Digital video recorders are used in security and surveillance. The technologies used here are way more sophisticated than you might have known.

John Sires, an old friend, is CEO of Silicor, a company the manufactures DVR security equipment. He detailed to me today the latest in the technology.

The DVRs record from cameras set up anywhere and then transmit the data offsite. The data is encrypted, so it can’t be hacked and thus can be used as evidence in court. The cameras, which can be teensy impossible-to-find pinhole devices, can be voice or sound activated.

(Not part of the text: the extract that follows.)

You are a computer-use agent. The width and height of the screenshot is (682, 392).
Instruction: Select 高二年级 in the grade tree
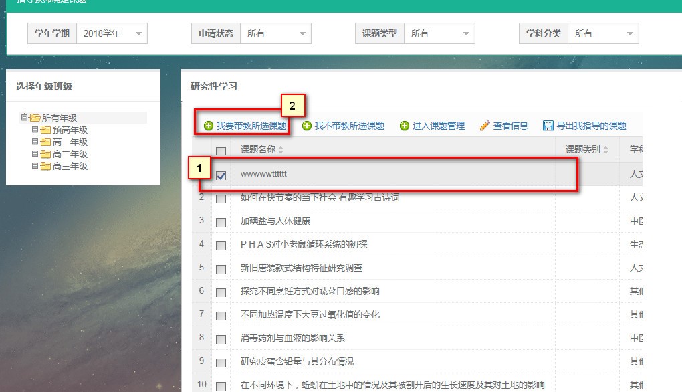[x=70, y=154]
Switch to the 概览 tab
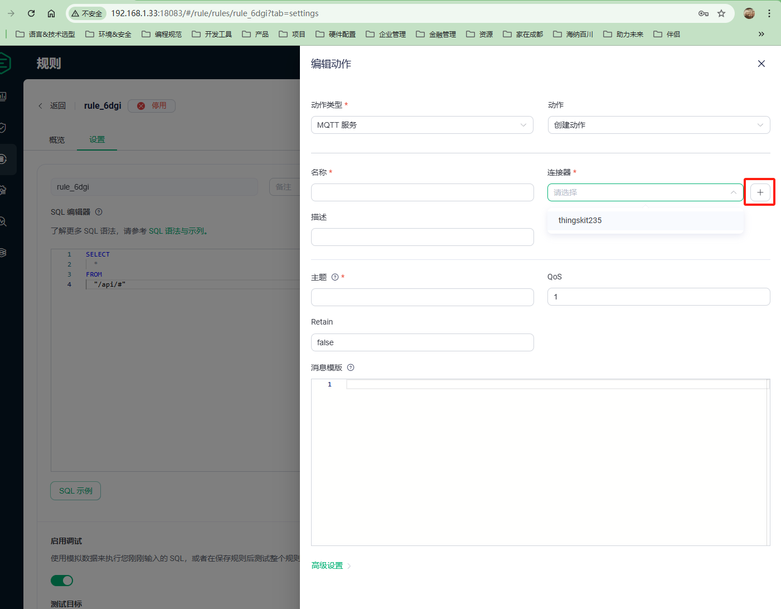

Thus they only record when something is happening.

Now it gets interesting. With the correct password, you can view any of your cameras remotely from any net connection. You can view up to 64 cameras on one screen, zoom to one, do close-ups, review historical videos, etc. The data is sent compressed, so viewing several dozen real-time cameras on a laptop is quite doable.

There can also be 24/7 monitoring of the cameras for clients. With two-way audio. A supermarket manager pushes his literal panic button and says, apparently into thin air, “we’re being robbed.” Not only are the cameras recording everything, the person monitoring his store can reply to him directly through hidden speakers saying, “We’ve called the police.”

It’s pointless to ask if this is Orwellian. Cameras already are everywhere. Look around up high in banks, malls, subways, airports, etc., you’ll spot them – the ones they want you to see, that is. Many cameras are so small and can be so well hidden that you’ll never see them. I was in a Kinko’s tonight and counted six cameras. They are omnipresent.

I’ve heard that some smaller cities have such cameras and allow them to be viewable by anyone, a good idea which makes sense. Get people involved in their neighborhoods and crime drops and community increases. In “The Death and Life of Great Neighborhood Cities“, Jane Jacobs explains how some of the supposedly “most dangerous” streets in big cities aren’t dangerous at all. Why? Because these streets have an active life on the sidewalks, with lots of small shops, people sitting on the stoops talking and watching the kids play, and places to hang out. On such streets, no matter how “dangerous” the area, crime is usually quite low. So maybe, just maybe, free access by anyone to community cameras could be a plus. Like I said, the cameras are already here, let’s use them to benefit everyone.

PS Trying to rip off casinos by cheating, grabbing someone’s chips, etc. is really dumb nowadays. Some Vegas casinos have literally thousands of cameras, yes, thousands.